Sie verstand den Witz natürlich nicht und sah ihn nur verwirrt an. »Nein, wurde mir nicht«, antwortete sie ernst. »Sie haben mir die Ausbildung ermöglicht. Mir eine Chance gegeben. Mich geschult. Mir zu meinen ersten Einsätzen verholfen.«
»Sie sind mir nichts schuldig«, sagte er, obwohl er wusste, dass so etwas wie Dankbarkeit ohnehin nicht in Miyus psychologisches Konzept passte. Aufgrund des angeborenen Asperger-Syndroms tat sie nur das, was ihr konsequent logisch erschien.
»Richtig, ich bin niemandem etwas schuldig«, präzisierte sie. »Aber ich möchte trotzdem zu Ihnen. Haben Sie denn keine Verwendung für mich?«
Sneijder blähte amüsiert die Nasenflügel. »So funktioniert das nicht, Sie müssten schon offiziell einen …« Das Läuten seines Handys unterbrach ihn.

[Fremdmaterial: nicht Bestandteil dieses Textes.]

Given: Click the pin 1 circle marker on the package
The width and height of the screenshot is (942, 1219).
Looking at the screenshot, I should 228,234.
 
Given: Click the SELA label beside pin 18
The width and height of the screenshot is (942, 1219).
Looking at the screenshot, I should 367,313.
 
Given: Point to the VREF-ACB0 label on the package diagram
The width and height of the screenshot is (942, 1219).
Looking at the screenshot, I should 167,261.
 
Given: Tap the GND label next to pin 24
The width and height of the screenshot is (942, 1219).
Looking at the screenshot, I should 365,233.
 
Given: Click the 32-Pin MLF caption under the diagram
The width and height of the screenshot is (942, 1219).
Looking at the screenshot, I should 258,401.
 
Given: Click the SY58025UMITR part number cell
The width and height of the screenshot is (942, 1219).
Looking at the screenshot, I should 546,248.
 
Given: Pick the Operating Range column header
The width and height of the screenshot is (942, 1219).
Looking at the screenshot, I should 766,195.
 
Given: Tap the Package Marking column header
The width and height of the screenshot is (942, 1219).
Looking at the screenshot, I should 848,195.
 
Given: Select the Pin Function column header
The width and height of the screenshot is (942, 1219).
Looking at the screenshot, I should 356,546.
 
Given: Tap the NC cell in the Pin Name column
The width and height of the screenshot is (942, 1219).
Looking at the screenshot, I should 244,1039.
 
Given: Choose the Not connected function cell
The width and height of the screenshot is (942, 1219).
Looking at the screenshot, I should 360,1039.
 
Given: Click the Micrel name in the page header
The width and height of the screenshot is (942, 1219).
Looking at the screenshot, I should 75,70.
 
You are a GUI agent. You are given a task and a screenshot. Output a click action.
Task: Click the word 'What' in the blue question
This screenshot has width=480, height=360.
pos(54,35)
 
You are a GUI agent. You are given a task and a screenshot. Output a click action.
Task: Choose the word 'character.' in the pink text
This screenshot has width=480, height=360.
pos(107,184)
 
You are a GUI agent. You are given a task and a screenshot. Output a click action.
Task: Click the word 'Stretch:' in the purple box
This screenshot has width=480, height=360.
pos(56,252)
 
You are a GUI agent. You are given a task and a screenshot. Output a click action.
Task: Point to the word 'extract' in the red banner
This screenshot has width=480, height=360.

Auf dem Display sah er Tina Martinellis Nummer – und er wusste, dass sie nur dann anrief, wenn sie Erfolge zu vermelden hatte.
Also ging es jetzt endlich weiter.
»Miyu, willkommen im Team«, revidierte er seine vorherige Aussage. Offizielle Anträge waren ohnehin etwas für Kleingeister.